### Your goal
Can you turn every line of this listing into a JSON list of strings, one string per line, leaving out blank lines?

### Given records
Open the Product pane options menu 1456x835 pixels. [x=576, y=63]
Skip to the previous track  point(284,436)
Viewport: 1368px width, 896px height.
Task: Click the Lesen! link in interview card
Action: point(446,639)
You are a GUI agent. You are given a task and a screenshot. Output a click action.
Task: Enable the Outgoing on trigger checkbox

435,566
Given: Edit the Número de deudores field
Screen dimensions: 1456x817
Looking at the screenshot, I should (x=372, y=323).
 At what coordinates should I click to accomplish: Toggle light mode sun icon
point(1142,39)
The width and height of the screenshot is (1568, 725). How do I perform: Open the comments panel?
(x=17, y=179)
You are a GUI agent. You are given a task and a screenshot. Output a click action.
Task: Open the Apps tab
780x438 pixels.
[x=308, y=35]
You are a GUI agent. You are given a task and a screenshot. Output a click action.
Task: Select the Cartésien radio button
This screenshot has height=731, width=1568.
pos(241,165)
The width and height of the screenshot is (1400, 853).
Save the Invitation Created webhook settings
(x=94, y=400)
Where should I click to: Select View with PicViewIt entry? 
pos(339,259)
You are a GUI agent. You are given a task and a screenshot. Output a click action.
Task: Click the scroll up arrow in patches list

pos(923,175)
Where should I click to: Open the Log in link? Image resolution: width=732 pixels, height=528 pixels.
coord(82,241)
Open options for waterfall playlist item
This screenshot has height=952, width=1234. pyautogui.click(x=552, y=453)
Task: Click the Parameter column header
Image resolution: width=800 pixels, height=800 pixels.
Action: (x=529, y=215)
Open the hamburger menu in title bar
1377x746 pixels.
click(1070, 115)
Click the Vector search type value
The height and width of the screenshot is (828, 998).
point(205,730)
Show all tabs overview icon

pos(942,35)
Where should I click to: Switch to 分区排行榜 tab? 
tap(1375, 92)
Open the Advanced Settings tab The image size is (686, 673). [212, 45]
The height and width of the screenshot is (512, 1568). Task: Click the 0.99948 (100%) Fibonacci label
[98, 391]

### Complete response
[
  "Open the Product pane options menu 1456x835 pixels. [x=576, y=63]",
  "Skip to the previous track  point(284,436)",
  "Viewport: 1368px width, 896px height.",
  "Task: Click the Lesen! link in interview card",
  "Action: point(446,639)",
  "You are a GUI agent. You are given a task and a screenshot. Output a click action.",
  "Task: Enable the Outgoing on trigger checkbox",
  "435,566",
  "Given: Edit the Número de deudores field",
  "Screen dimensions: 1456x817",
  "Looking at the screenshot, I should (x=372, y=323).",
  " At what coordinates should I click to accomplish: Toggle light mode sun icon",
  "point(1142,39)",
  "The width and height of the screenshot is (1568, 725). How do I perform: Open the comments panel?",
  "(x=17, y=179)",
  "You are a GUI agent. You are given a task and a screenshot. Output a click action.",
  "Task: Open the Apps tab",
  "780x438 pixels.",
  "[x=308, y=35]",
  "You are a GUI agent. You are given a task and a screenshot. Output a click action.",
  "Task: Select the Cartésien radio button",
  "This screenshot has height=731, width=1568.",
  "pos(241,165)",
  "The width and height of the screenshot is (1400, 853).",
  "Save the Invitation Created webhook settings",
  "(x=94, y=400)",
  "Where should I click to: Select View with PicViewIt entry? ",
  "pos(339,259)",
  "You are a GUI agent. You are given a task and a screenshot. Output a click action.",
  "Task: Click the scroll up arrow in patches list",
  "pos(923,175)",
  "Where should I click to: Open the Log in link? Image resolution: width=732 pixels, height=528 pixels.",
  "coord(82,241)",
  "Open options for waterfall playlist item",
  "This screenshot has height=952, width=1234. pyautogui.click(x=552, y=453)",
  "Task: Click the Parameter column header",
  "Image resolution: width=800 pixels, height=800 pixels.",
  "Action: (x=529, y=215)",
  "Open the hamburger menu in title bar",
  "1377x746 pixels.",
  "click(1070, 115)",
  "Click the Vector search type value",
  "The height and width of the screenshot is (828, 998).",
  "point(205,730)",
  "Show all tabs overview icon",
  "pos(942,35)",
  "Where should I click to: Switch to 分区排行榜 tab? ",
  "tap(1375, 92)",
  "Open the Advanced Settings tab The image size is (686, 673). [212, 45]",
  "The height and width of the screenshot is (512, 1568). Task: Click the 0.99948 (100%) Fibonacci label",
  "[98, 391]"
]